Il ajoute que la réflexion actuelle est de savoir si cette usine peut être convertie à l'électrique, laissant la balle dans le camp du gouvernement de Boris Johnson.

"Si nous le faisions, il faudrait que ce soit avec le soutien des autorités locales. Ce soutien doit être concret, engageant, et qui ne soit pas un simple effet de communication. Nous attendons que le gouvernement anglais se prononce"

"Adapter l'entreprise le plus vite possible"

Le patron de Stellantis se veut toutefois rassurant vis-à-vis des syndicats français, inquiets dans le contexte d'une fusion qui amène à de nouvelles sources d'économies.

Je vais les rencontrer très prochainement. Il est préférable que je vienne les voir après avoir fait un premier tour de piste chez FCA, pour leur expliquer ce que j'ai vu en Italie et en Amérique du Nord. Les partenaires sociaux français n'ont aucune inquiétude à avoir sur le plan de charge des usines hexagonales, explique Carlos Tavares. Néanmoins, il faut prendre conscience de l'amplitude et de la vitesse du changement auquel nous sommes confrontés (...). La seule chose que je puisse faire, c'est construire une entreprise qui s'adapte le plus vite possible".

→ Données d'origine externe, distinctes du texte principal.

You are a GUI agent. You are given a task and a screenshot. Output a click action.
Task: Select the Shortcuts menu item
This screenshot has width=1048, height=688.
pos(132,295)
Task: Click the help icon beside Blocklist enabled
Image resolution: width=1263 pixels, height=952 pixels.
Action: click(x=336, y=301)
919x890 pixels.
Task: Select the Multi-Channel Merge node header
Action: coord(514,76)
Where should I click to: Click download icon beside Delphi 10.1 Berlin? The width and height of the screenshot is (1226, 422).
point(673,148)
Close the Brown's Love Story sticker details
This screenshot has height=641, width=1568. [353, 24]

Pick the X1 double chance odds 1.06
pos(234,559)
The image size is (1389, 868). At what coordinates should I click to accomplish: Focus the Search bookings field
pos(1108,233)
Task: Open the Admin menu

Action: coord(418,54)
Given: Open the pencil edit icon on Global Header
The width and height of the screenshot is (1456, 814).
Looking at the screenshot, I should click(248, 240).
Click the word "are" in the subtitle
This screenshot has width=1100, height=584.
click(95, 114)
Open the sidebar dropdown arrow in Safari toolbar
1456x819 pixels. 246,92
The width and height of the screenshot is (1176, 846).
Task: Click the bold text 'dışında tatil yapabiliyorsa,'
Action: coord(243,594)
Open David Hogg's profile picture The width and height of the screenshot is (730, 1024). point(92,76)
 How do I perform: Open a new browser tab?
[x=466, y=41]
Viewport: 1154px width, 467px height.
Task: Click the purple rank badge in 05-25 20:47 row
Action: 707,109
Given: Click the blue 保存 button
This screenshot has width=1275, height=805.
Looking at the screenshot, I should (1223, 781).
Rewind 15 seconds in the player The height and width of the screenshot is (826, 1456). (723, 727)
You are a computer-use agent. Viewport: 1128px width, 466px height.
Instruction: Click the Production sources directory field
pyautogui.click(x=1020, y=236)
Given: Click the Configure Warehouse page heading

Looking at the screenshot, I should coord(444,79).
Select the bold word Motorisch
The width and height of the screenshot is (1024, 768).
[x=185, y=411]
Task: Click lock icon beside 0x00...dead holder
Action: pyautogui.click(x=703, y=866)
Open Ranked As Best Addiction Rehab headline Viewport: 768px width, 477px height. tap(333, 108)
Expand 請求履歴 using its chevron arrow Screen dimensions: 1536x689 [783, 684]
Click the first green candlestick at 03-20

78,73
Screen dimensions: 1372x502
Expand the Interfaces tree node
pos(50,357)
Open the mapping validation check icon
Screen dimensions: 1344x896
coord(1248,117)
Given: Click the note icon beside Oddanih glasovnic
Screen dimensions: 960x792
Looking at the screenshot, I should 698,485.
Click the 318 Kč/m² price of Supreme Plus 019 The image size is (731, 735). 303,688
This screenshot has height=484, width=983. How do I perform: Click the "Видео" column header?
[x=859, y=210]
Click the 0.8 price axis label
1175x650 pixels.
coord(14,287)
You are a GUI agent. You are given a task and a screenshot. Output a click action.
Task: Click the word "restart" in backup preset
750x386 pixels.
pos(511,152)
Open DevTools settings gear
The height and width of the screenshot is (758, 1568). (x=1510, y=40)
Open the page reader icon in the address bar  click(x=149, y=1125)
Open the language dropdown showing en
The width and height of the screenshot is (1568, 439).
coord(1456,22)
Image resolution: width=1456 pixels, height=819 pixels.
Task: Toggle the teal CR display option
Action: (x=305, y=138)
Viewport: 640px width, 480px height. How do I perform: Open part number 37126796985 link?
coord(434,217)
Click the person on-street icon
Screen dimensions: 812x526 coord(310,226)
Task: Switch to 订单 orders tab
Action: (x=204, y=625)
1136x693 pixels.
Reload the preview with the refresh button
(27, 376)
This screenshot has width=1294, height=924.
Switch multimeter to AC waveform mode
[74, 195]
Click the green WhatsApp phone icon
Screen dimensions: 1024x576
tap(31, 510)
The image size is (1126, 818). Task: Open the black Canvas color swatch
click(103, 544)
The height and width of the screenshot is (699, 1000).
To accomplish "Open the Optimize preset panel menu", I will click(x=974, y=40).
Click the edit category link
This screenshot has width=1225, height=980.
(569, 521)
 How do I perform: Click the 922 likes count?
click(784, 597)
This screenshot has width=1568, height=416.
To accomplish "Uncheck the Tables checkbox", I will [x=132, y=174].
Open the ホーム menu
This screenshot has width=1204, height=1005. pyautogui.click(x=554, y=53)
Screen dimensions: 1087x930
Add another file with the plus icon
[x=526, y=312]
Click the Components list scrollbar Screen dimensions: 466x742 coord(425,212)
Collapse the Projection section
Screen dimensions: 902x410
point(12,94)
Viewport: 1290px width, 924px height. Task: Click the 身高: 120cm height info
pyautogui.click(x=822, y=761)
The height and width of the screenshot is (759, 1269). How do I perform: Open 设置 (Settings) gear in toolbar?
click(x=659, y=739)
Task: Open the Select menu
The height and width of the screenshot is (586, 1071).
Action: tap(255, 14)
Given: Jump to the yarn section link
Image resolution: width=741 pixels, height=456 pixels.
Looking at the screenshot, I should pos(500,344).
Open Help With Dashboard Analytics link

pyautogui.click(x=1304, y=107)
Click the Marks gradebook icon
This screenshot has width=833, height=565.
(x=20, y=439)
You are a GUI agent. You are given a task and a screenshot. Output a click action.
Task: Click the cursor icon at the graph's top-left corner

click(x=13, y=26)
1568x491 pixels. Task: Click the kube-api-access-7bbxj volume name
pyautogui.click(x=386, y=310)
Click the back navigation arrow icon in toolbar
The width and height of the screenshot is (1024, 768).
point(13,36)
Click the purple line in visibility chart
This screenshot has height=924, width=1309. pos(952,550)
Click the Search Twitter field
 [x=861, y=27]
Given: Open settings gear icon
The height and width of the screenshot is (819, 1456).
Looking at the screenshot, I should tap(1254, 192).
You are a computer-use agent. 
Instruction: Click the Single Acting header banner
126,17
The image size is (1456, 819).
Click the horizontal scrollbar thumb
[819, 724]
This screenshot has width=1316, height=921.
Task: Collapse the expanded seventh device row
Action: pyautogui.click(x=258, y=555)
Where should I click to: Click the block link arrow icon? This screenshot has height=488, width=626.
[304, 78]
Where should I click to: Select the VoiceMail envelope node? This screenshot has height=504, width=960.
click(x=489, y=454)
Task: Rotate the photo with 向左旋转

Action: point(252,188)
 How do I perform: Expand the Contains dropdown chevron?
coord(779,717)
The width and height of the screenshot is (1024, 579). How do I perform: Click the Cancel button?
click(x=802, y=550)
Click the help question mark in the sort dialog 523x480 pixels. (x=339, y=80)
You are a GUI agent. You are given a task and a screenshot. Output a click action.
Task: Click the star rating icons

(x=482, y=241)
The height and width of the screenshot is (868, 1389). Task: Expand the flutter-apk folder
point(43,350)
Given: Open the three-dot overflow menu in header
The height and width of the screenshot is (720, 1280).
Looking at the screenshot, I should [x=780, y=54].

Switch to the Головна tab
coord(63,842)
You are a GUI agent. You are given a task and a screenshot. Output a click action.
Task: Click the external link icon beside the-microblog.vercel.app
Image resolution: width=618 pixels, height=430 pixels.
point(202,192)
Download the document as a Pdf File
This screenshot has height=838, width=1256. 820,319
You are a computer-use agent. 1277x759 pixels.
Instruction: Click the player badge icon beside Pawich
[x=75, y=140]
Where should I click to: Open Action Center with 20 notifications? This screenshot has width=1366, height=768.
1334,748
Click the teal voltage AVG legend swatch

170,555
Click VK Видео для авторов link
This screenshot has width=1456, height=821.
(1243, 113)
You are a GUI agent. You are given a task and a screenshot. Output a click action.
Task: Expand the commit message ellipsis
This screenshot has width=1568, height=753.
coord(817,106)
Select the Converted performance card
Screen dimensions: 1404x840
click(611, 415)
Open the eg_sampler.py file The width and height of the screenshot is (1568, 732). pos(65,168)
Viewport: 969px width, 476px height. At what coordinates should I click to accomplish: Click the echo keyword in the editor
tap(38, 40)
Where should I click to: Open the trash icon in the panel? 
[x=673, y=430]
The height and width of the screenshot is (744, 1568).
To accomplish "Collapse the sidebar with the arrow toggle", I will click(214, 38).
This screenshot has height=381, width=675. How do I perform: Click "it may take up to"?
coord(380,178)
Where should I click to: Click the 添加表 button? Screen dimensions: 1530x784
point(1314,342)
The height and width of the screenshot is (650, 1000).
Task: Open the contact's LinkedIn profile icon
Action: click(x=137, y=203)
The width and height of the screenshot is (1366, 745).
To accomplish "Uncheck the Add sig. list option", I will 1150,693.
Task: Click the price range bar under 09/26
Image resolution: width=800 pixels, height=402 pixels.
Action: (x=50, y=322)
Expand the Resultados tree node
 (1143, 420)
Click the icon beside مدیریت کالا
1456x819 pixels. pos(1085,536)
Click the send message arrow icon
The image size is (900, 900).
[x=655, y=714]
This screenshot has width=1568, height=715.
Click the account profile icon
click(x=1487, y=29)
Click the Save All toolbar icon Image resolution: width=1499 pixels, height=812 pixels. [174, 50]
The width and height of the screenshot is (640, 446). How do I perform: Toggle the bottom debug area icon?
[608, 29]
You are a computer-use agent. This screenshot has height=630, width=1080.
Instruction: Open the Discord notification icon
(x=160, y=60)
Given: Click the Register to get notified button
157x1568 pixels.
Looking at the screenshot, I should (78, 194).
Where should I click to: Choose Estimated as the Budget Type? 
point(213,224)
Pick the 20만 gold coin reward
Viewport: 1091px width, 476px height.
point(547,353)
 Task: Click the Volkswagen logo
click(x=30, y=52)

Prudent sur l'électrification

Parmi les changements en cours, l'électrification des modèles pour répondre à des règles antipollution de plus en plus contraignantes.  Un changement de modèle pour le secteur, sachant que les marges sont pour le moment réduite sur ces véhicules de nouvelle génération:

"La marge dans l'électrique n'est pas aujourd'hui aussi bonne que celle de la mobilité conventionnelle", souligne Carlos Tavares aux Echos avant de rappeler le contexte d'aides publiques qui soutiennent (pour le moment) les ventes:

"Les subventions vont aller en s'amenuisant, et il faudra les remplacer par une réduction des coûts accélérée, ce qui va mettre de la tension dans une industrie déjà soumise à de multiples sollicitations."